▶ **SUPPLIED RECORDS**:
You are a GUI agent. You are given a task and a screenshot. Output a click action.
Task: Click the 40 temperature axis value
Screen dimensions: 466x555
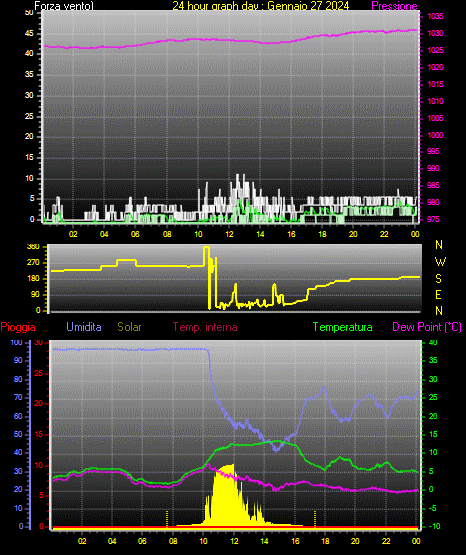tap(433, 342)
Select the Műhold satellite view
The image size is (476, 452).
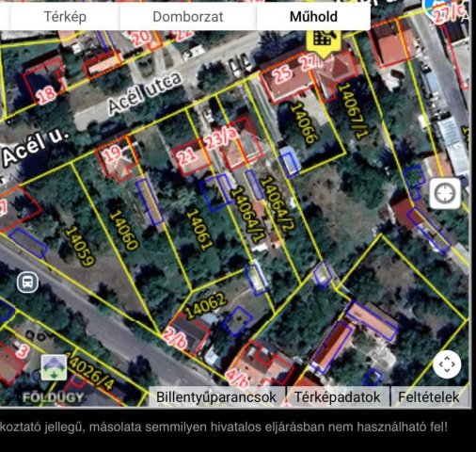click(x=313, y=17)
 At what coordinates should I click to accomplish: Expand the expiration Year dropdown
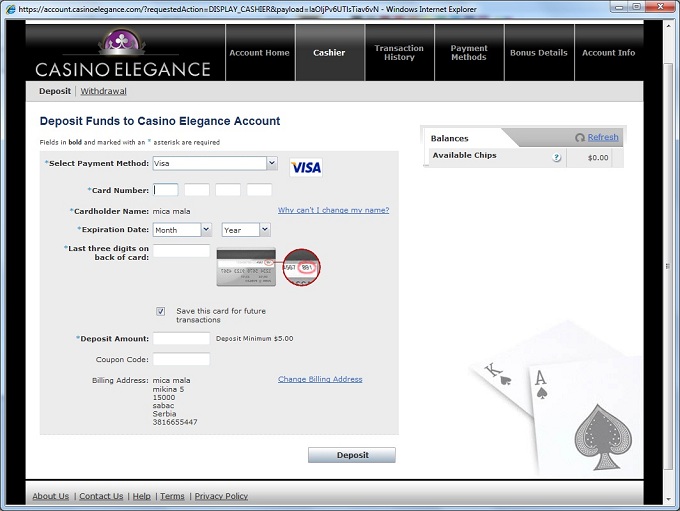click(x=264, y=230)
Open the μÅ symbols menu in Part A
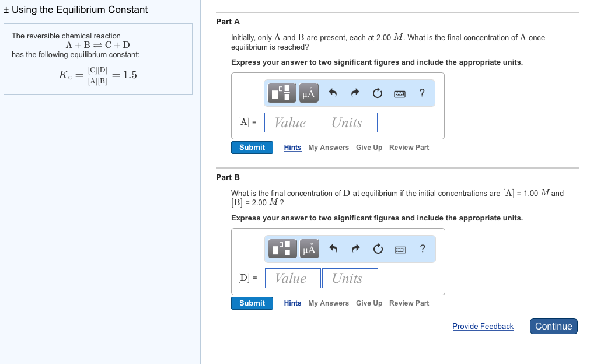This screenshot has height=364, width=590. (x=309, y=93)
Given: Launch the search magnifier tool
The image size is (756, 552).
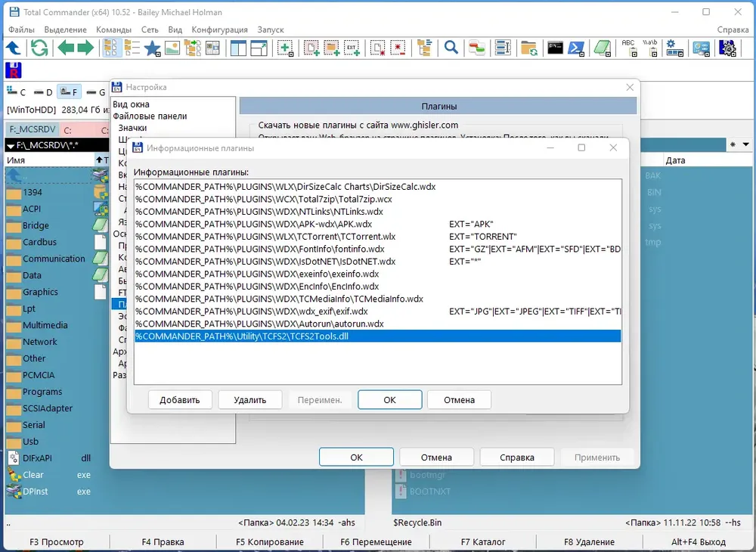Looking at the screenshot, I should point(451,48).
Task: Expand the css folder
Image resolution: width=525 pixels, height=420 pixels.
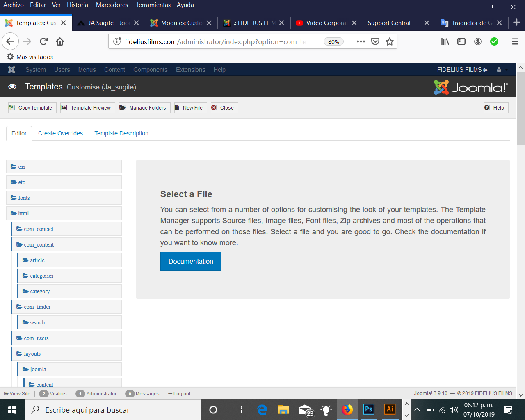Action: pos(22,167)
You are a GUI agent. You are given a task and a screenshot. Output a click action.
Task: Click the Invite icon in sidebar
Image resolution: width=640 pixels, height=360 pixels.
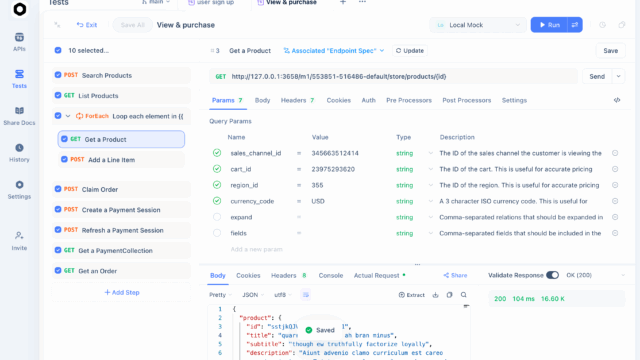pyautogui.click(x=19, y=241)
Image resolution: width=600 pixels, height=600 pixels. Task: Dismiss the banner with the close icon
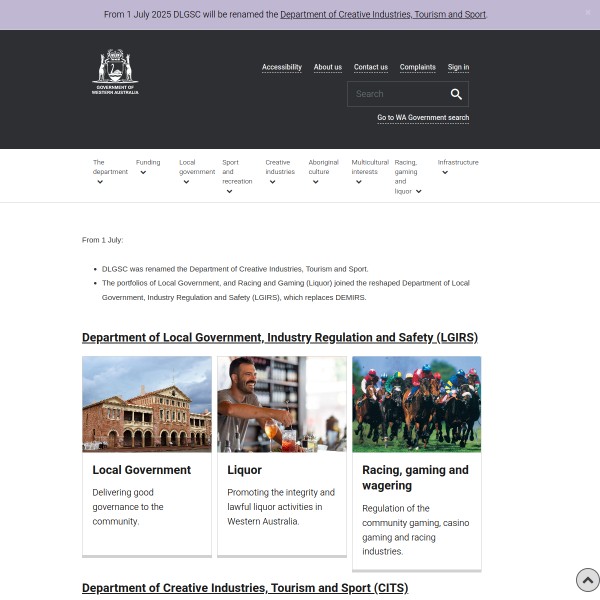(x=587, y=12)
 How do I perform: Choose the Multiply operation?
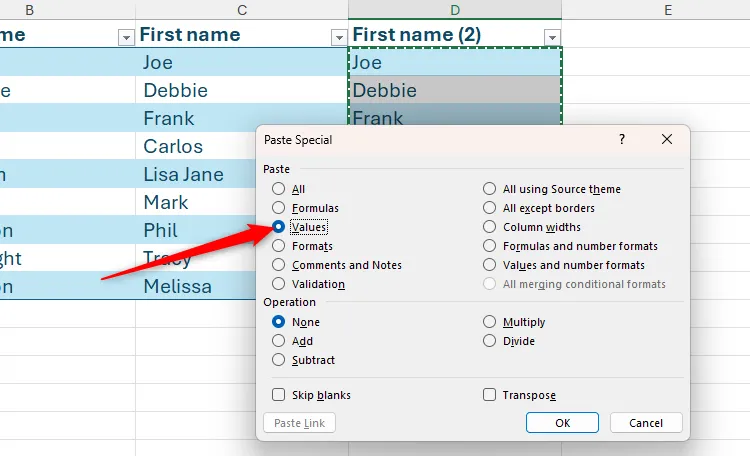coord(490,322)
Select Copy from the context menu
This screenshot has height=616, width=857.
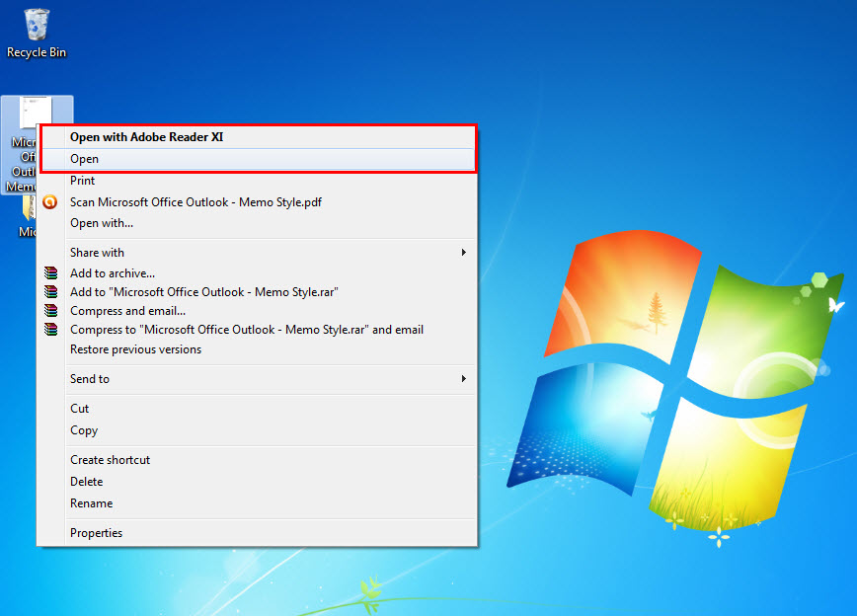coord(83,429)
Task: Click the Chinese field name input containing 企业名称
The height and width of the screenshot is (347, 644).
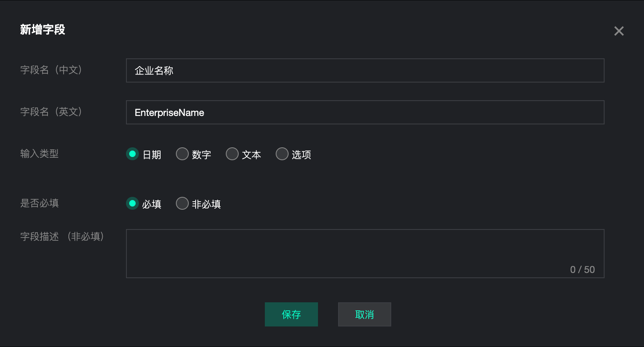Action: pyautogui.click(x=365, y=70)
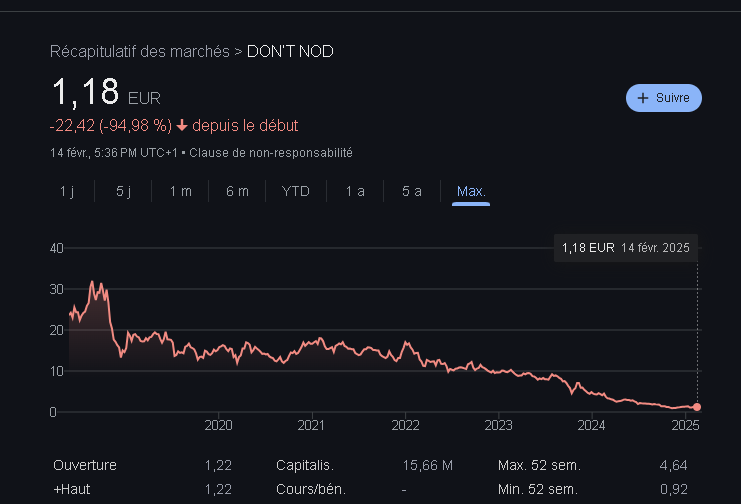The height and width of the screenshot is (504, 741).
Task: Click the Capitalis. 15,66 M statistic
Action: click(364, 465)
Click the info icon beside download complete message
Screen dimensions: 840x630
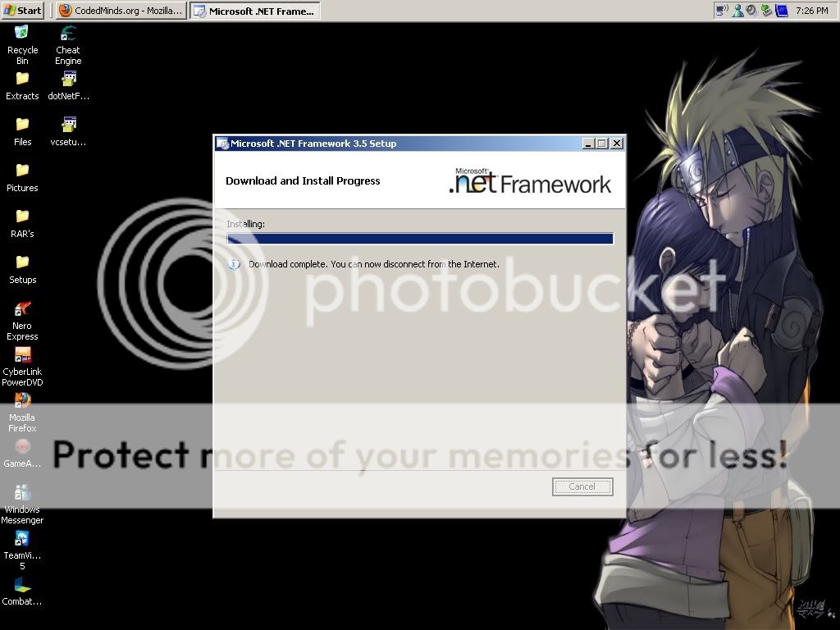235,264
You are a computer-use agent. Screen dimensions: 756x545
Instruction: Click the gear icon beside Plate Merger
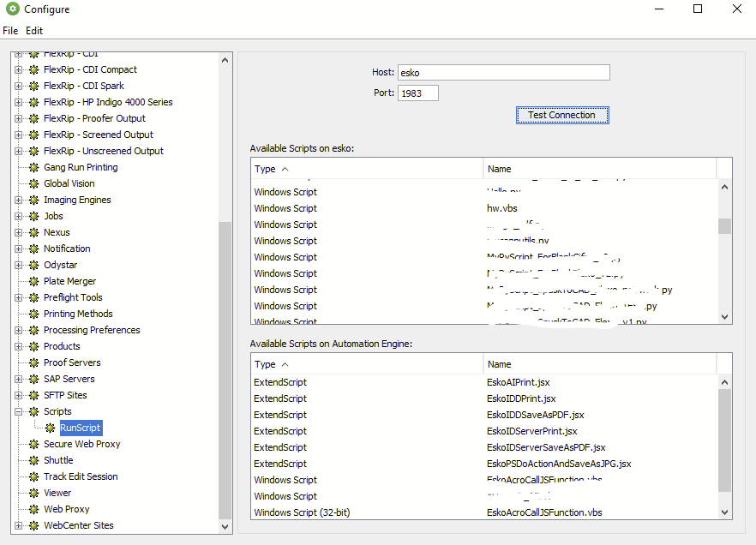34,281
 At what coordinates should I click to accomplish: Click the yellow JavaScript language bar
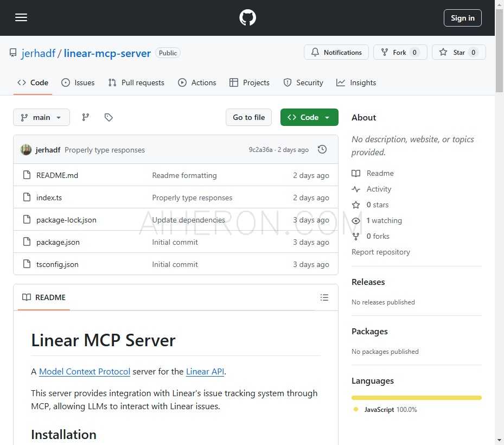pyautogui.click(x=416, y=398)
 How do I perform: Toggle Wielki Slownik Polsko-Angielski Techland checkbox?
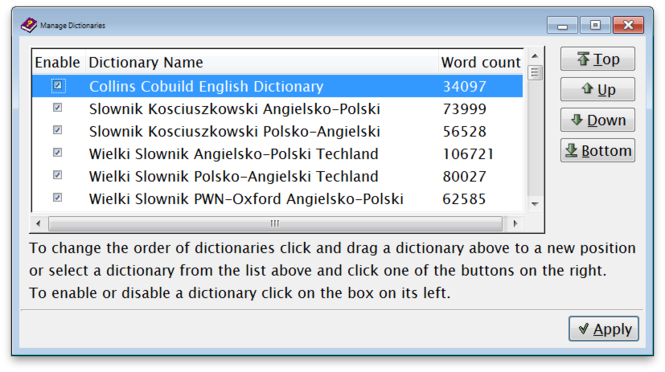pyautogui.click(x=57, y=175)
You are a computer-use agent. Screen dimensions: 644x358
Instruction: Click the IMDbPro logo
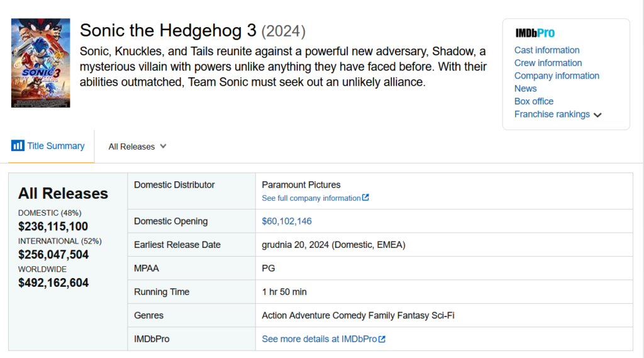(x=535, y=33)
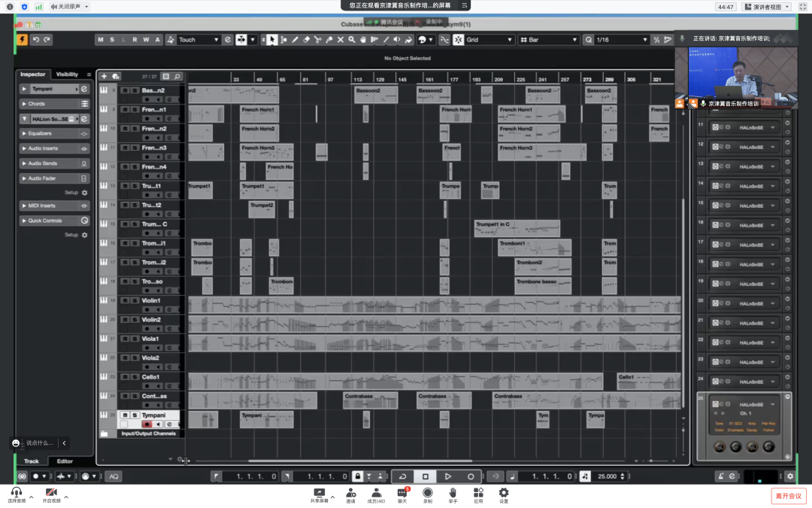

▶ **WORK TO BE COMPLETED**: Repeat the data above in full and exactly. Omit every image.

▶ **WRITTEN ANSWER**:
You are a GUI agent. You are given a task and a screenshot. Output a click action.
Task: Click the 40 temperature axis value
Screen dimensions: 466x555
tap(433, 342)
Select the Műhold satellite view
The image size is (476, 452).
click(x=313, y=17)
 At what coordinates should I click to accomplish: Expand the expiration Year dropdown
click(x=264, y=230)
Open the μÅ symbols menu in Part A
This screenshot has height=364, width=590. (x=309, y=93)
Given: Launch the search magnifier tool
The image size is (756, 552).
Looking at the screenshot, I should point(451,48).
Task: Expand the css folder
Image resolution: width=525 pixels, height=420 pixels.
Action: pos(22,167)
You are a GUI agent. You are given a task and a screenshot. Output a click action.
Task: Click the Invite icon in sidebar
Image resolution: width=640 pixels, height=360 pixels.
pyautogui.click(x=19, y=241)
Image resolution: width=600 pixels, height=600 pixels. Task: Dismiss the banner with the close icon
(x=587, y=12)
 How do I perform: Choose the Multiply operation?
coord(490,322)
Select Copy from the context menu
This screenshot has height=616, width=857.
coord(83,429)
Task: Click the Chinese field name input containing 企业名称
The height and width of the screenshot is (347, 644).
Action: pyautogui.click(x=365, y=70)
The height and width of the screenshot is (504, 741).
Task: Click the Capitalis. 15,66 M statistic
Action: click(364, 465)
Click the info icon beside download complete message
Screen dimensions: 840x630
235,264
You are a computer-use agent. Screen dimensions: 756x545
Instruction: Click the gear icon beside Plate Merger
34,281
 At what coordinates should I click to accomplish: Click the yellow JavaScript language bar
pyautogui.click(x=416, y=398)
 How do I perform: Toggle Wielki Slownik Polsko-Angielski Techland checkbox?
pyautogui.click(x=57, y=175)
You are a computer-use agent. Screen dimensions: 644x358
Instruction: Click the IMDbPro logo
(x=535, y=33)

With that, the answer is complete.